- Minisink Ford Location within the state of New York
- Coordinates: 41°28′57″N 74°58′37″W﻿ / ﻿41.48250°N 74.97694°W
- Country: United States
- State: New York
- County: Sullivan
- Elevation: 860 ft (260 m)
- Time zone: UTC-5 (Eastern (EST))
- • Summer (DST): UTC-4 (EDT)
- GNIS feature ID: 972805

= Minisink Ford, New York =

Minisink Ford is a hamlet on the Delaware River, fifteen miles northwest of Port Jervis. It is in the town of Highland, Sullivan County, New York, United States.

==History==
"Minisink" once referred to a vast area stretching all the way from Minisink Ford to the Delaware Water Gap. In 1800, the Town of Minisink was given its present boundaries, thirty miles southwest of Minisink Ford.

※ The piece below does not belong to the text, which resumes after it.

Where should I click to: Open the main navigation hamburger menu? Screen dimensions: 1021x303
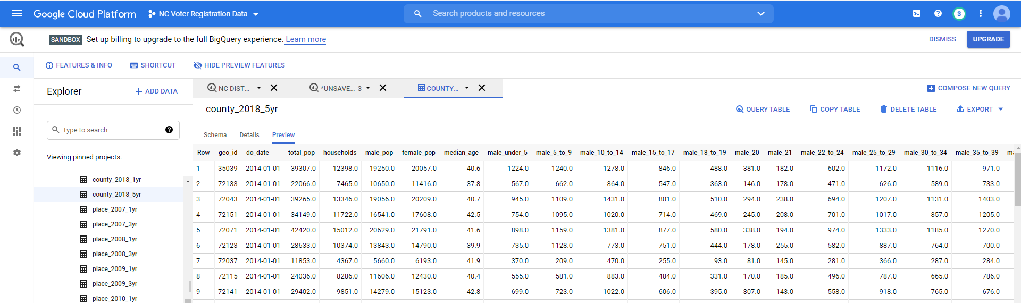(17, 13)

During the American Revolution in 1779, Minisink Ford was the site of the Battle of Minisink, in which 40-50 settlers were killed in an engagement with a band of Iroquois and Loyalists under Mohawk chief and Colonel Joseph Brant. The Minisink Battlefield was listed on the National Register of Historic Places in 1993.

In 1827, the Delaware and Hudson Canal began operating between Honesdale, Pennsylvania and Kingston, New York. In its time, the canal company was the largest private commercial enterprise in the nation. Roebling's Delaware Aqueduct was constructed in 1848 as part of the canal, between Lackawaxen, Pennsylvania and Minisink Ford. It was designed by and built under the supervision of John A. Roebling, who would design the Brooklyn Bridge twenty years later. Portions of the Canal, including the Delaware Aqueduct, were designated a National Historic Landmark in 1968. The aqueduct has been restored and is now preserved by the National Park Service.